**YOUR OBJECTIVE**
Take the data below and extract the lines from the one with "You are a computer-use" to the one with "Instruction: Click the", inclusive, exactly as written.

[[ RECORDED DATA, beginning ]]

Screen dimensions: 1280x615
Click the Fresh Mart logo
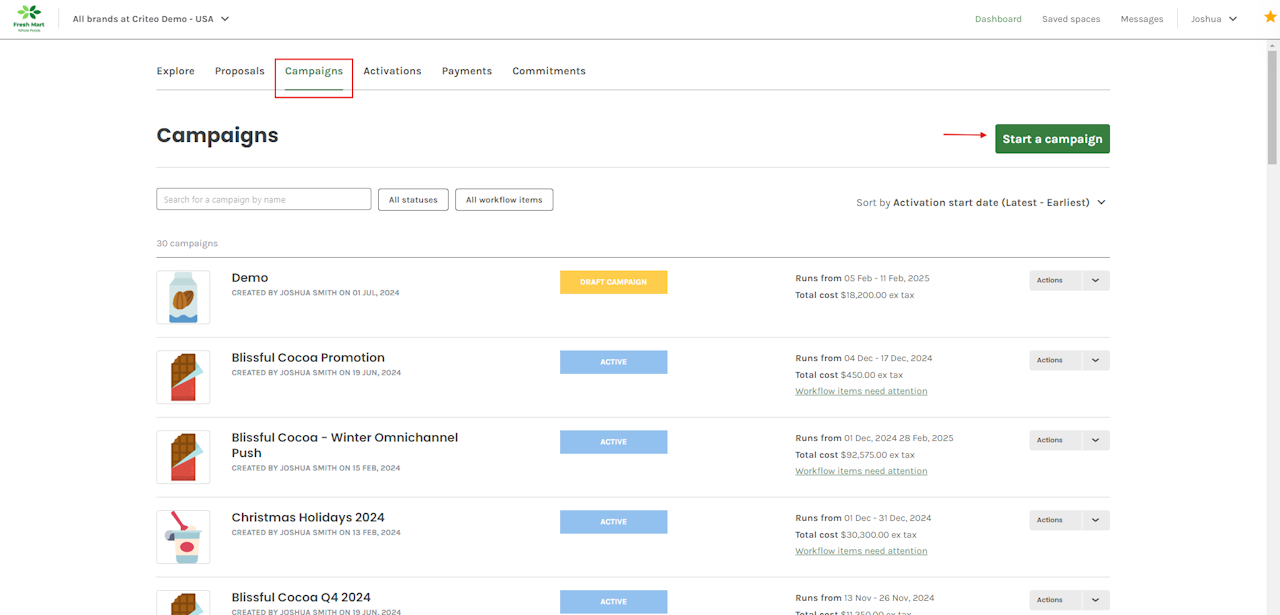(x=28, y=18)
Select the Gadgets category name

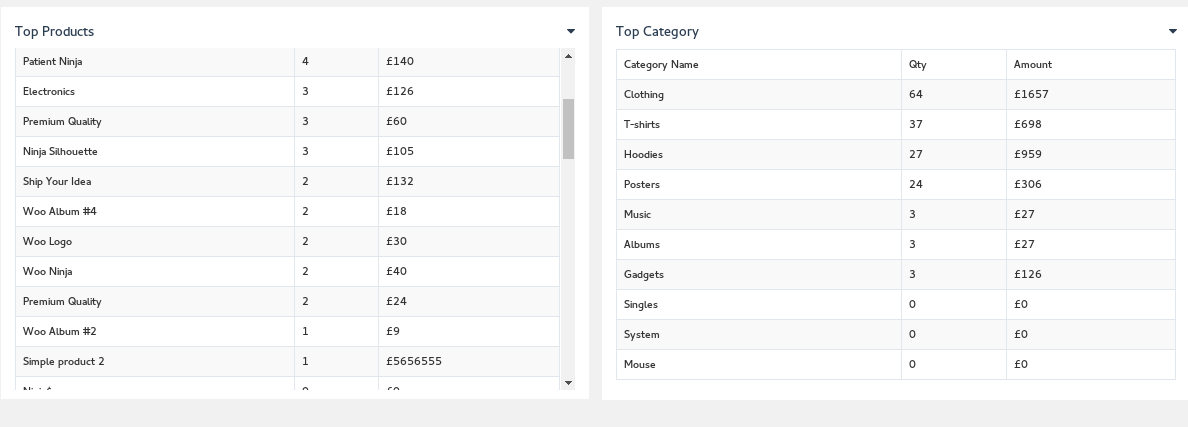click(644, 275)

[[ RECORDED DATA, end ]]
[[ RECORDED DATA, beginning ]]

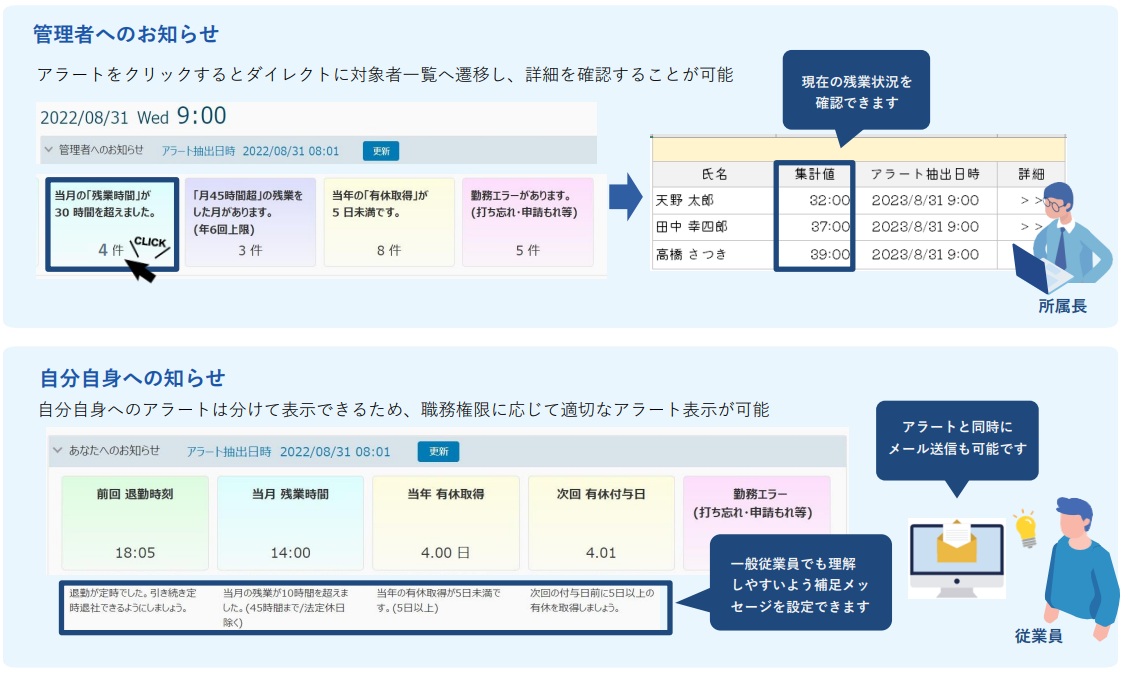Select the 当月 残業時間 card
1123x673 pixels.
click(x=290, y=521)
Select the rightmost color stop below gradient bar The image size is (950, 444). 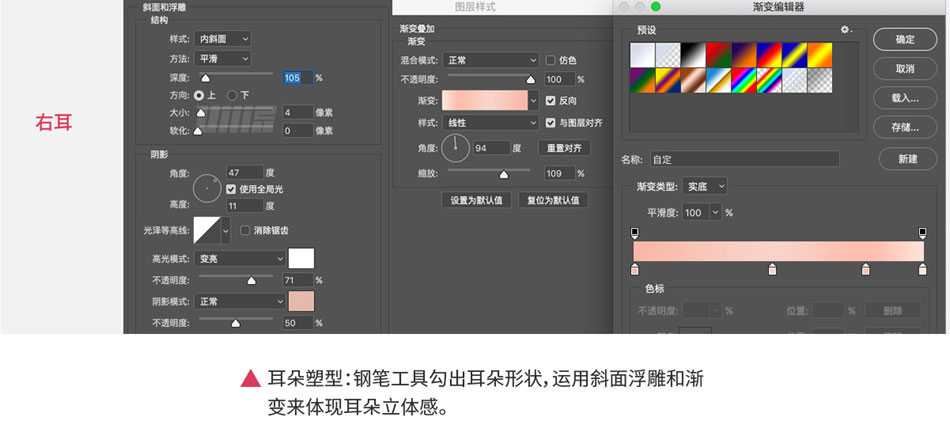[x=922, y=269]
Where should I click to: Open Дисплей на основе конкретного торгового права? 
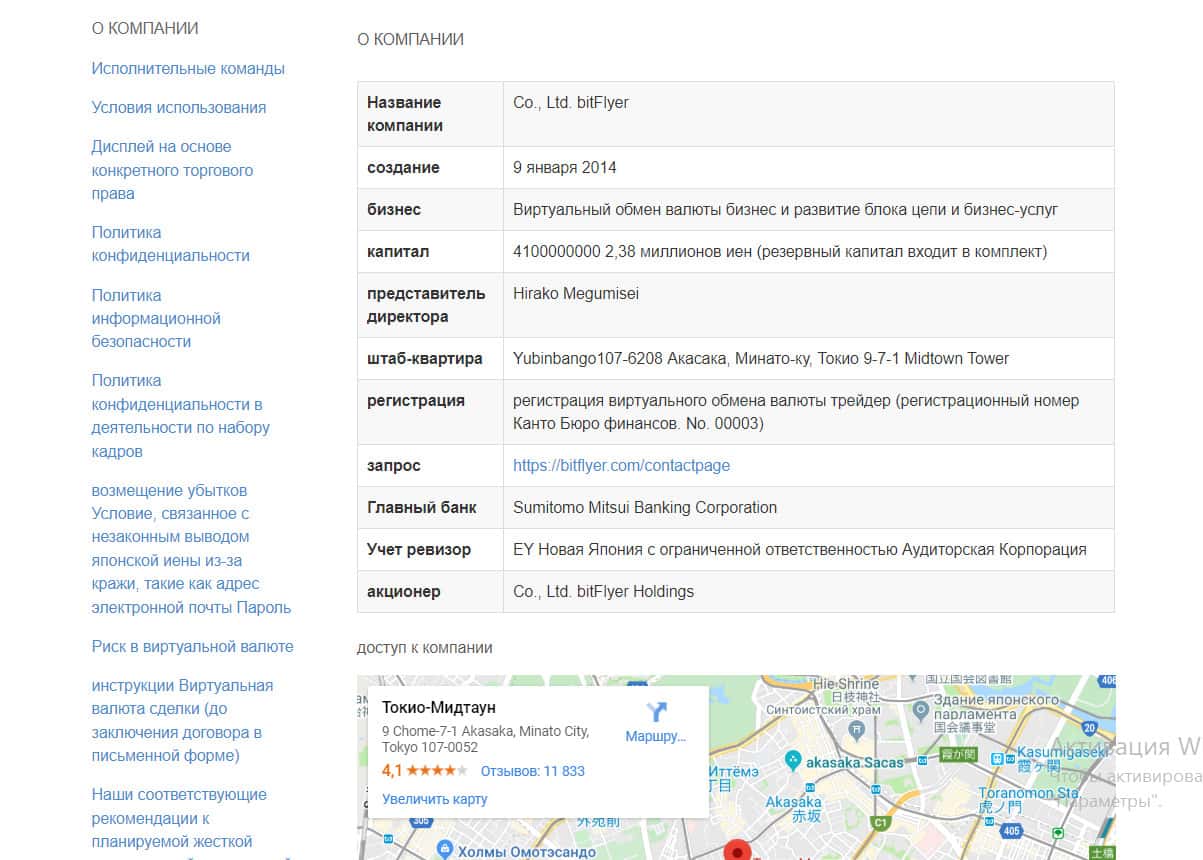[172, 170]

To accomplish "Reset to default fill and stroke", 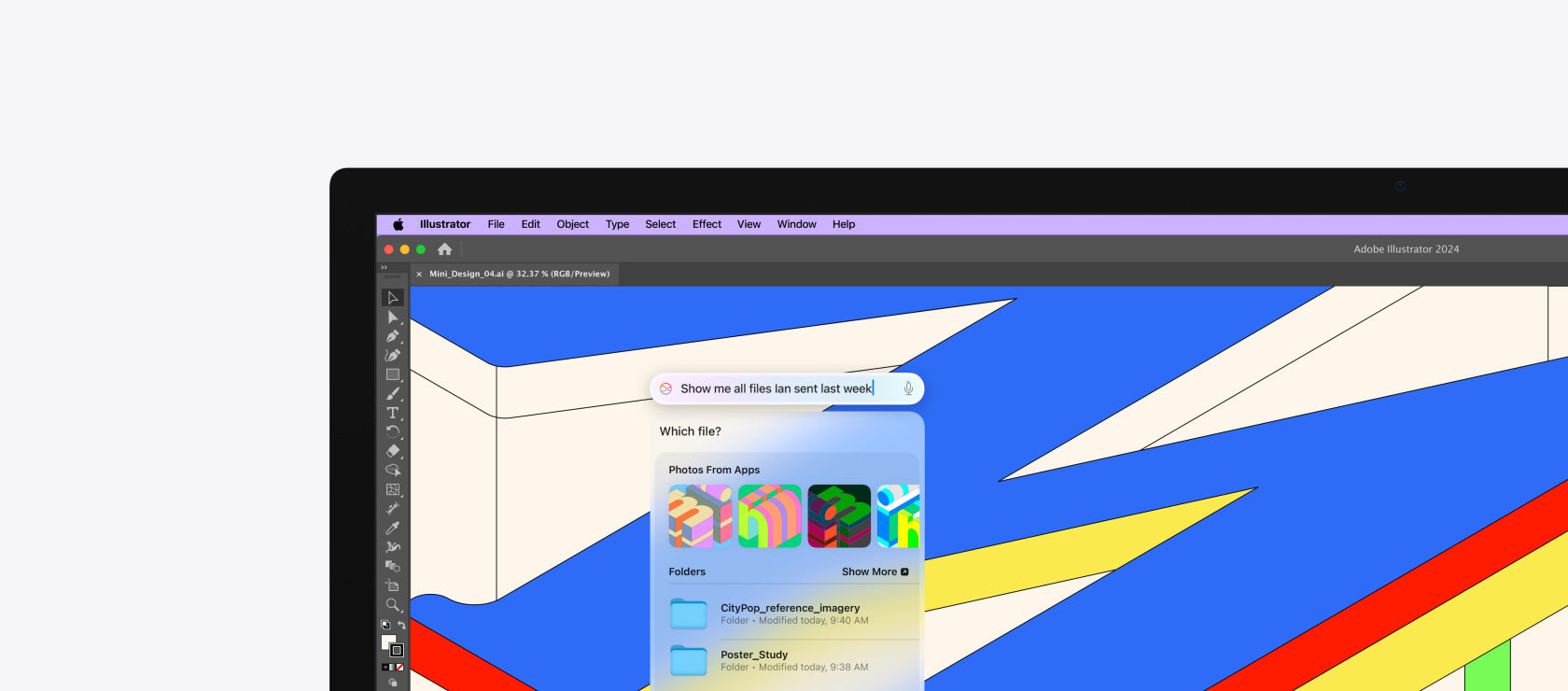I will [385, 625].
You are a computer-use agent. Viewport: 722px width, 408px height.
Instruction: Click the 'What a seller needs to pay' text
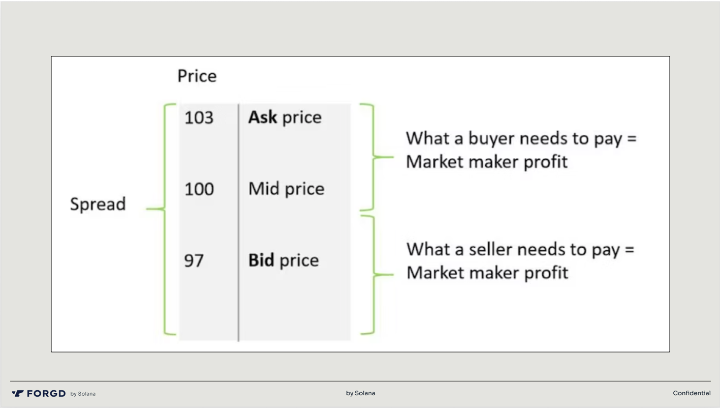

[[ RECORDED DATA, end ]]
[[ RECORDED DATA, beginning ]]

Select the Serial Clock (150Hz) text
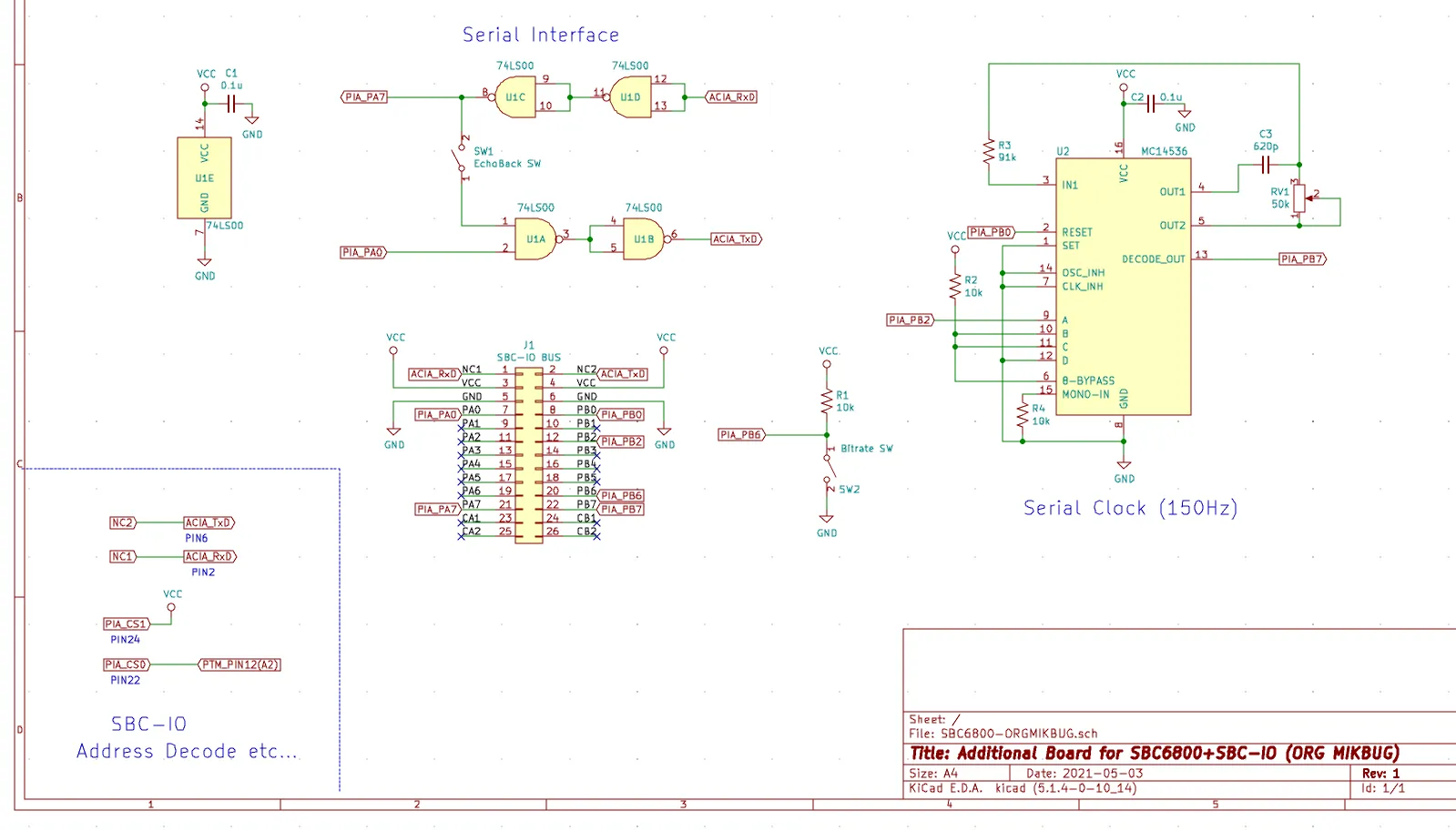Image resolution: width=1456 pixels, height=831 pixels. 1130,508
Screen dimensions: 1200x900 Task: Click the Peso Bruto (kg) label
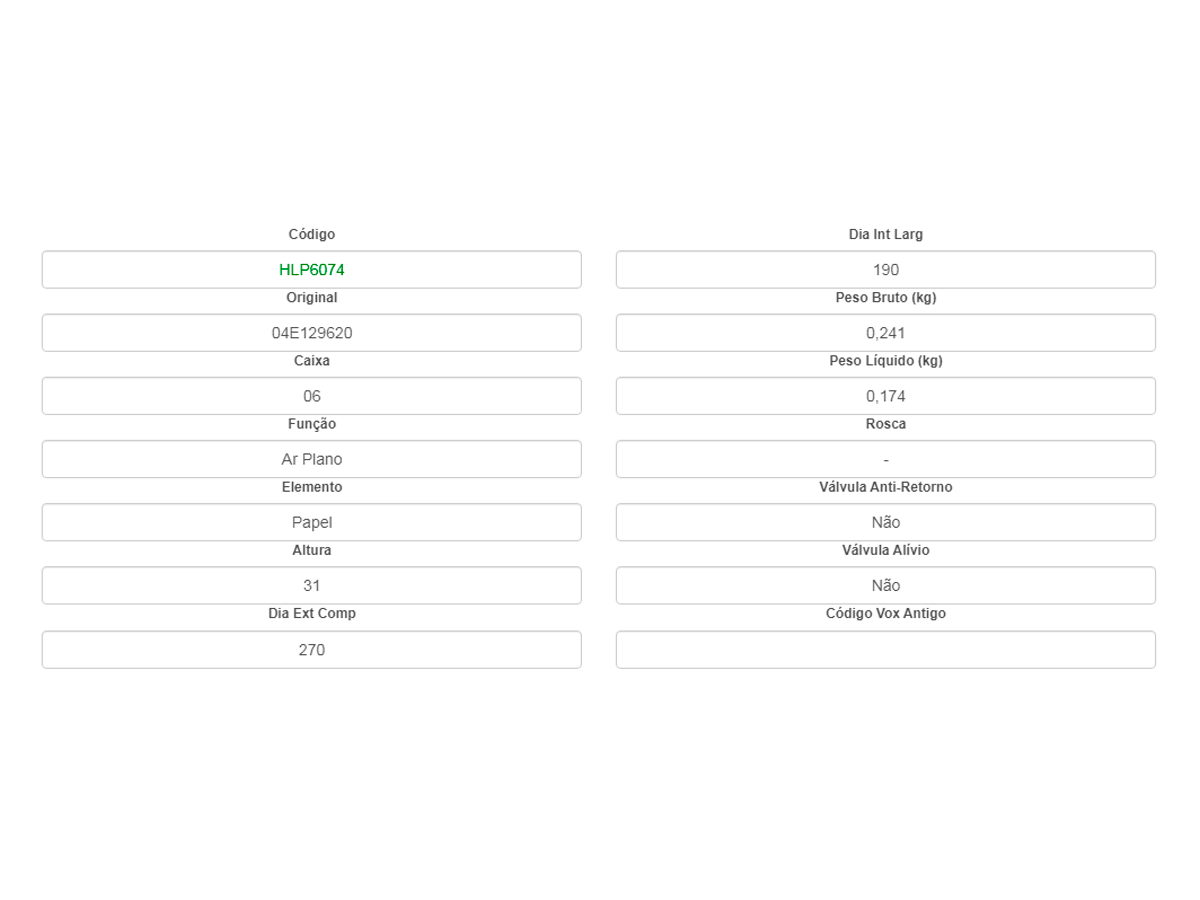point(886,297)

[[ RECORDED DATA, end ]]

**RESULT FOR THIS TASK**
You are a computer-use agent. Viewport: 722px width, 408px height.
Instruction: Click the 'What a seller needs to pay' text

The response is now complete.